THE PROBLEM »
Please reproduce every line of the records below without any changes.

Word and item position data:
* * *

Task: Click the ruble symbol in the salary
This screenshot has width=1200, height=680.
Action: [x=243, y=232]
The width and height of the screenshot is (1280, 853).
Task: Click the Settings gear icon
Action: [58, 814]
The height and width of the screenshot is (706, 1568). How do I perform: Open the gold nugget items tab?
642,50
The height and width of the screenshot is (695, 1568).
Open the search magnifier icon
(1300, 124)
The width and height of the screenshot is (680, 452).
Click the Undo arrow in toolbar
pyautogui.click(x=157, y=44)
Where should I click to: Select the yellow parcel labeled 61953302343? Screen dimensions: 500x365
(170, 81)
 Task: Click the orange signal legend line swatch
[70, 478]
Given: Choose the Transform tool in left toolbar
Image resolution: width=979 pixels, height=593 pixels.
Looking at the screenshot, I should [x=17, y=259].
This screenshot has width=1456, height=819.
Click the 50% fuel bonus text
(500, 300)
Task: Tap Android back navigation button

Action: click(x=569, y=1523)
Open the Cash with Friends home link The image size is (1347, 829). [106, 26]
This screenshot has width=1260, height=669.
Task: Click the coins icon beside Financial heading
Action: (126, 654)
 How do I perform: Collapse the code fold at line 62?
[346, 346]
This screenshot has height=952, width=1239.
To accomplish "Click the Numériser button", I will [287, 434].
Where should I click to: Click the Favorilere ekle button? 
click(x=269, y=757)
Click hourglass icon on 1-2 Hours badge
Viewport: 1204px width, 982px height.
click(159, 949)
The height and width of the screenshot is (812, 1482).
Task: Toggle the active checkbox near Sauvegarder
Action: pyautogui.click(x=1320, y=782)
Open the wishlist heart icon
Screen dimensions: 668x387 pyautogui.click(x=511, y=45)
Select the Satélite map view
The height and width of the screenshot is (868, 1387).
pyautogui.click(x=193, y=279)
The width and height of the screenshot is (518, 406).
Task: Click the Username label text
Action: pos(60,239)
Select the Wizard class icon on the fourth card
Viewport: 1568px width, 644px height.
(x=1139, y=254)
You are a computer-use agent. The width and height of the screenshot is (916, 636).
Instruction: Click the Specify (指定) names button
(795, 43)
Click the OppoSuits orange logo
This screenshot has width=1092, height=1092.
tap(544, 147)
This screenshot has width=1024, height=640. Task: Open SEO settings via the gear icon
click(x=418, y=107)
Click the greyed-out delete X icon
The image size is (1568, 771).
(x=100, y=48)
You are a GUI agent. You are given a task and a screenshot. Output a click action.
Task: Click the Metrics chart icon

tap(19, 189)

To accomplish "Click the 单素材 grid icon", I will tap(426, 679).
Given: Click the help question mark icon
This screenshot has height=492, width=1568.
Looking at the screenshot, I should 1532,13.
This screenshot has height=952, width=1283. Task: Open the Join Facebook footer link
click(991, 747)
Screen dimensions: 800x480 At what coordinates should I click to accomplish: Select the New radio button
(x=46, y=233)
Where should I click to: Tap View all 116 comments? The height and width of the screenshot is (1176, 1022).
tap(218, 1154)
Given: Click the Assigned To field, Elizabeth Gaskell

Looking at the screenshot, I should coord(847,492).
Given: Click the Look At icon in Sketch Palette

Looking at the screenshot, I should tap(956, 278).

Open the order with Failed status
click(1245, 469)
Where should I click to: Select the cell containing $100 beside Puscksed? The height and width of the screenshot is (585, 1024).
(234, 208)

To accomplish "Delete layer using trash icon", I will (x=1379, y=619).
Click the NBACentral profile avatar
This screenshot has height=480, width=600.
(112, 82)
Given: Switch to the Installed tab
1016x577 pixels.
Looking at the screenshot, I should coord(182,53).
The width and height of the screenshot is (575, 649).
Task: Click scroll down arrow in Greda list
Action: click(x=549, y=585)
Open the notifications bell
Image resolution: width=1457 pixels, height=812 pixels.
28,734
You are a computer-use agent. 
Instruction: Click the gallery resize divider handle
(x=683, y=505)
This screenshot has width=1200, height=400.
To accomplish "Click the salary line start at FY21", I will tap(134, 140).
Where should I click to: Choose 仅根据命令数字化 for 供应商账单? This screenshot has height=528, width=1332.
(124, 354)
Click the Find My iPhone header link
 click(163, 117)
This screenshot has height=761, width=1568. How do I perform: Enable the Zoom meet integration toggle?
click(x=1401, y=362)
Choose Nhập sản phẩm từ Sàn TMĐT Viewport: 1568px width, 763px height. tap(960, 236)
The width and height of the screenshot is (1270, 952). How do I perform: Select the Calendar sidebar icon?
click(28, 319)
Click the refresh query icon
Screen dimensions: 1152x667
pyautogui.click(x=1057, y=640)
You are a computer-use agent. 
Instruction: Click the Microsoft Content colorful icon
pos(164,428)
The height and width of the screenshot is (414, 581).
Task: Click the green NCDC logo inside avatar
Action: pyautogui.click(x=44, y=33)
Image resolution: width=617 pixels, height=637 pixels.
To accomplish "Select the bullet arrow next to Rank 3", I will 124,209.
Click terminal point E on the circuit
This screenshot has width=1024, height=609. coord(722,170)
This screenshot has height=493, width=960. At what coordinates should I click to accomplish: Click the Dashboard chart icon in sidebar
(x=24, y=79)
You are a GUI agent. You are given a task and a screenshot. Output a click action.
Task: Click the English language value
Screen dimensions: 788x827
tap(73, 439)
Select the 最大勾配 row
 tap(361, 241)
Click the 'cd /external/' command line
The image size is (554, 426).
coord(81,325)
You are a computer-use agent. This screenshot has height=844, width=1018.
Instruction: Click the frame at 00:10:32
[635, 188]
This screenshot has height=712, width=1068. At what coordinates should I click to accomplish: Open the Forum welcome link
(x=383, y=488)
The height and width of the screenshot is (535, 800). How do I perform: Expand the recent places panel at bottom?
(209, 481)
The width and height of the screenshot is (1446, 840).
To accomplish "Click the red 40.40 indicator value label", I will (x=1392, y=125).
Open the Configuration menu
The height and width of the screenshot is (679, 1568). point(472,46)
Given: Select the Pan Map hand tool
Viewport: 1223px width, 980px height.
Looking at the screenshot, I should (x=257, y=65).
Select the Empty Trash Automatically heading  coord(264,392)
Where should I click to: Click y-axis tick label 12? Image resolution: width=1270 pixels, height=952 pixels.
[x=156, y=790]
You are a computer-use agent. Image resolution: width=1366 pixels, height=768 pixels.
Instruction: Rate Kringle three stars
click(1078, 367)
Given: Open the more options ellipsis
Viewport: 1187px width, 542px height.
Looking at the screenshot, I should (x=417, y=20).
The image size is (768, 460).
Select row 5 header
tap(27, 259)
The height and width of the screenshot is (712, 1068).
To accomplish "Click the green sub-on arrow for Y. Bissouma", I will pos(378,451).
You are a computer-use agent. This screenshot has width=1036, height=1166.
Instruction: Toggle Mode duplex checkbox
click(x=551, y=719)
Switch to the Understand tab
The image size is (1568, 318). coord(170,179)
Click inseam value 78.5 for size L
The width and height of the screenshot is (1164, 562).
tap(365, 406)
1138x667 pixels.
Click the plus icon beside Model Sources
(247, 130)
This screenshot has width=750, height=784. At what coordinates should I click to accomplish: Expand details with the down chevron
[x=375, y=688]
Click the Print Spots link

* * *

EXERCISE OUTPUT »
Task: Click the ruble symbol in the salary
This screenshot has width=1200, height=680.
Action: [x=243, y=232]
The width and height of the screenshot is (1280, 853).
Task: Click the Settings gear icon
Action: [58, 814]
The height and width of the screenshot is (706, 1568). How do I perform: Open the gold nugget items tab?
642,50
The height and width of the screenshot is (695, 1568).
Open the search magnifier icon
(1300, 124)
The width and height of the screenshot is (680, 452).
Click the Undo arrow in toolbar
pyautogui.click(x=157, y=44)
Where should I click to: Select the yellow parcel labeled 61953302343? Screen dimensions: 500x365
(170, 81)
 Task: Click the orange signal legend line swatch
[70, 478]
Given: Choose the Transform tool in left toolbar
Image resolution: width=979 pixels, height=593 pixels.
Looking at the screenshot, I should [x=17, y=259].
This screenshot has width=1456, height=819.
Click the 50% fuel bonus text
(500, 300)
Task: Tap Android back navigation button

Action: click(x=569, y=1523)
Open the Cash with Friends home link The image size is (1347, 829). [106, 26]
This screenshot has width=1260, height=669.
Task: Click the coins icon beside Financial heading
Action: (126, 654)
 How do I perform: Collapse the code fold at line 62?
[346, 346]
This screenshot has height=952, width=1239.
To accomplish "Click the Numériser button", I will [287, 434].
Where should I click to: Click the Favorilere ekle button? 
click(x=269, y=757)
Click hourglass icon on 1-2 Hours badge
Viewport: 1204px width, 982px height.
click(159, 949)
The height and width of the screenshot is (812, 1482).
Task: Toggle the active checkbox near Sauvegarder
Action: pyautogui.click(x=1320, y=782)
Open the wishlist heart icon
Screen dimensions: 668x387 pyautogui.click(x=511, y=45)
Select the Satélite map view
The height and width of the screenshot is (868, 1387).
pyautogui.click(x=193, y=279)
The width and height of the screenshot is (518, 406).
Task: Click the Username label text
Action: pos(60,239)
Select the Wizard class icon on the fourth card
Viewport: 1568px width, 644px height.
(x=1139, y=254)
You are a computer-use agent. The width and height of the screenshot is (916, 636).
Instruction: Click the Specify (指定) names button
(795, 43)
Click the OppoSuits orange logo
This screenshot has width=1092, height=1092.
tap(544, 147)
This screenshot has width=1024, height=640. Task: Open SEO settings via the gear icon
click(x=418, y=107)
Click the greyed-out delete X icon
The image size is (1568, 771).
(x=100, y=48)
You are a GUI agent. You are given a task and a screenshot. Output a click action.
Task: Click the Metrics chart icon

tap(19, 189)

To accomplish "Click the 单素材 grid icon", I will tap(426, 679).
Given: Click the help question mark icon
This screenshot has height=492, width=1568.
Looking at the screenshot, I should 1532,13.
This screenshot has height=952, width=1283. Task: Open the Join Facebook footer link
click(991, 747)
Screen dimensions: 800x480 At what coordinates should I click to accomplish: Select the New radio button
(x=46, y=233)
Where should I click to: Tap View all 116 comments? The height and width of the screenshot is (1176, 1022).
tap(218, 1154)
Given: Click the Assigned To field, Elizabeth Gaskell

Looking at the screenshot, I should coord(847,492).
Given: Click the Look At icon in Sketch Palette

Looking at the screenshot, I should tap(956, 278).

Open the order with Failed status
click(1245, 469)
Where should I click to: Select the cell containing $100 beside Puscksed? The height and width of the screenshot is (585, 1024).
(234, 208)

To accomplish "Delete layer using trash icon", I will (x=1379, y=619).
Click the NBACentral profile avatar
This screenshot has height=480, width=600.
(112, 82)
Given: Switch to the Installed tab
1016x577 pixels.
Looking at the screenshot, I should coord(182,53).
The width and height of the screenshot is (575, 649).
Task: Click scroll down arrow in Greda list
Action: click(x=549, y=585)
Open the notifications bell
Image resolution: width=1457 pixels, height=812 pixels.
28,734
You are a computer-use agent. 
Instruction: Click the gallery resize divider handle
(x=683, y=505)
This screenshot has width=1200, height=400.
To accomplish "Click the salary line start at FY21", I will tap(134, 140).
Where should I click to: Choose 仅根据命令数字化 for 供应商账单? This screenshot has height=528, width=1332.
(124, 354)
Click the Find My iPhone header link
 click(163, 117)
This screenshot has height=761, width=1568. How do I perform: Enable the Zoom meet integration toggle?
click(x=1401, y=362)
Choose Nhập sản phẩm từ Sàn TMĐT Viewport: 1568px width, 763px height. tap(960, 236)
The width and height of the screenshot is (1270, 952). How do I perform: Select the Calendar sidebar icon?
click(28, 319)
Click the refresh query icon
Screen dimensions: 1152x667
pyautogui.click(x=1057, y=640)
You are a computer-use agent. 
Instruction: Click the Microsoft Content colorful icon
pos(164,428)
The height and width of the screenshot is (414, 581).
Task: Click the green NCDC logo inside avatar
Action: pyautogui.click(x=44, y=33)
Image resolution: width=617 pixels, height=637 pixels.
To accomplish "Select the bullet arrow next to Rank 3", I will 124,209.
Click terminal point E on the circuit
This screenshot has width=1024, height=609. coord(722,170)
This screenshot has height=493, width=960. At what coordinates should I click to accomplish: Click the Dashboard chart icon in sidebar
(x=24, y=79)
You are a GUI agent. You are given a task and a screenshot. Output a click action.
Task: Click the English language value
Screen dimensions: 788x827
tap(73, 439)
Select the 最大勾配 row
 tap(361, 241)
Click the 'cd /external/' command line
The image size is (554, 426).
coord(81,325)
You are a computer-use agent. This screenshot has height=844, width=1018.
Instruction: Click the frame at 00:10:32
[635, 188]
This screenshot has height=712, width=1068. At what coordinates should I click to accomplish: Open the Forum welcome link
(x=383, y=488)
The height and width of the screenshot is (535, 800). How do I perform: Expand the recent places panel at bottom?
(209, 481)
The width and height of the screenshot is (1446, 840).
To accomplish "Click the red 40.40 indicator value label", I will (x=1392, y=125).
Open the Configuration menu
The height and width of the screenshot is (679, 1568). point(472,46)
Given: Select the Pan Map hand tool
Viewport: 1223px width, 980px height.
Looking at the screenshot, I should (x=257, y=65).
Select the Empty Trash Automatically heading  coord(264,392)
Where should I click to: Click y-axis tick label 12? Image resolution: width=1270 pixels, height=952 pixels.
[x=156, y=790]
You are a computer-use agent. Image resolution: width=1366 pixels, height=768 pixels.
Instruction: Rate Kringle three stars
click(1078, 367)
Given: Open the more options ellipsis
Viewport: 1187px width, 542px height.
Looking at the screenshot, I should (x=417, y=20).
The image size is (768, 460).
Select row 5 header
tap(27, 259)
The height and width of the screenshot is (712, 1068).
To accomplish "Click the green sub-on arrow for Y. Bissouma", I will pos(378,451).
You are a computer-use agent. This screenshot has width=1036, height=1166.
Instruction: Toggle Mode duplex checkbox
click(x=551, y=719)
Switch to the Understand tab
The image size is (1568, 318). coord(170,179)
Click inseam value 78.5 for size L
The width and height of the screenshot is (1164, 562).
tap(365, 406)
1138x667 pixels.
Click the plus icon beside Model Sources
(247, 130)
This screenshot has width=750, height=784. At what coordinates should I click to accomplish: Expand details with the down chevron
[x=375, y=688]
Click the Print Spots link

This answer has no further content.